> WHAT TO WORK ON: Nothing but the lines from the one containing "At what coordinates" through the end of the data below should appear in the answer, each exact and free of pictures.
*** Block opens ***
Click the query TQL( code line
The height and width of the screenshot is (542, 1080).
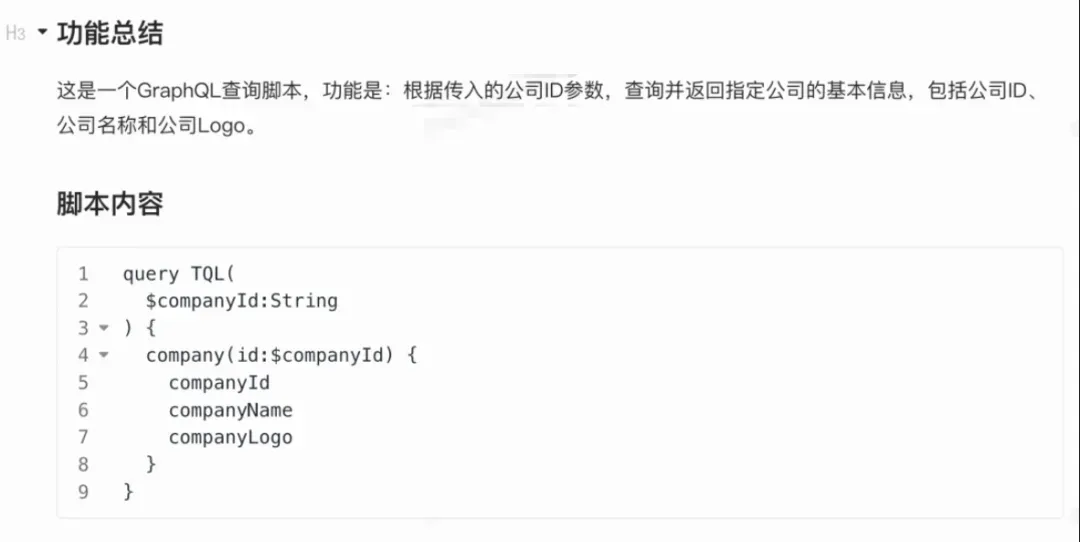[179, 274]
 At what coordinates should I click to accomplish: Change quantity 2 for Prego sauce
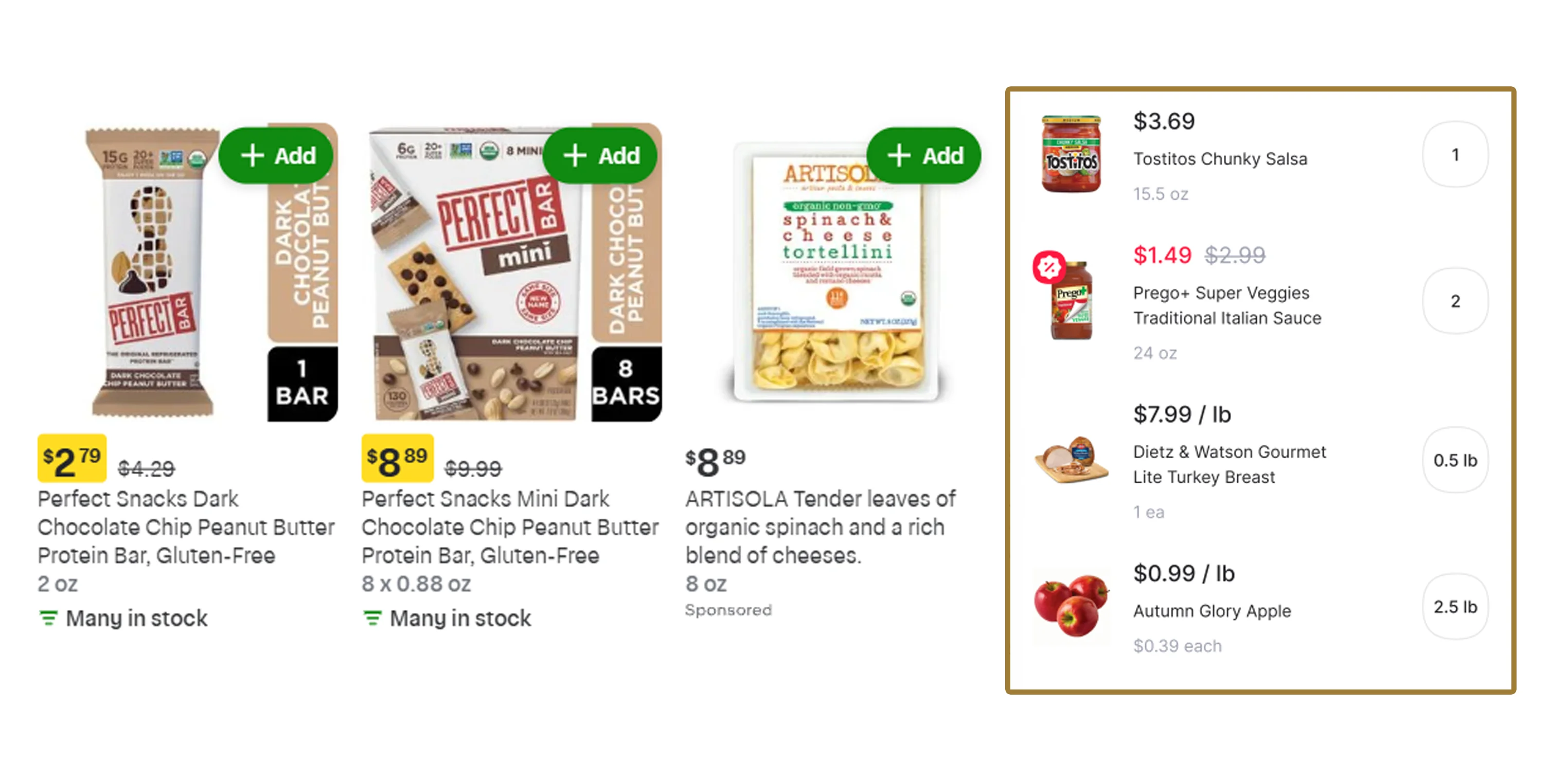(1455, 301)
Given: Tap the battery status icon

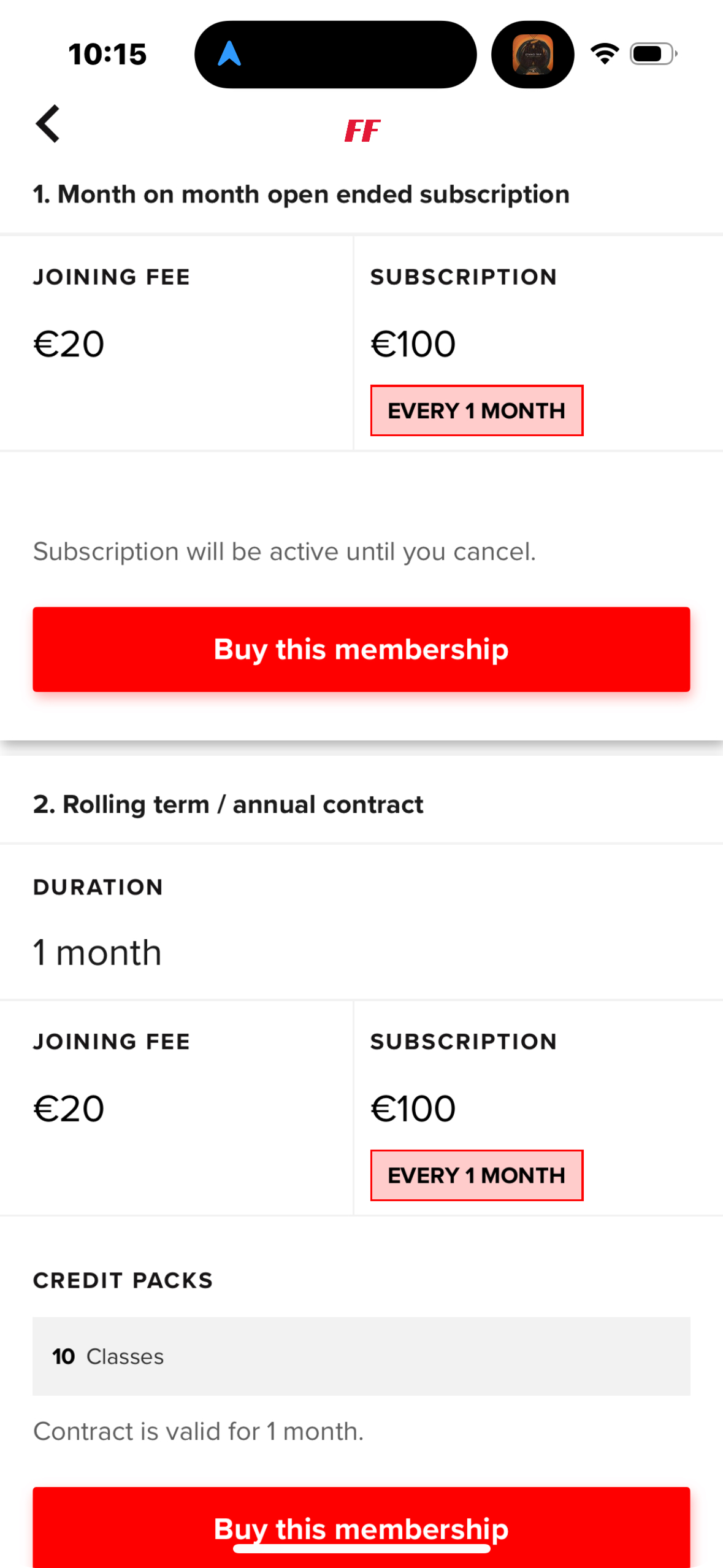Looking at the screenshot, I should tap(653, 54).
*** Block closes ***
> TASK RESULT:
 At what coordinates should I click to accomplish: Change quantity 2 for Prego sauce
(1455, 301)
Given: Tap the battery status icon

Looking at the screenshot, I should tap(653, 54).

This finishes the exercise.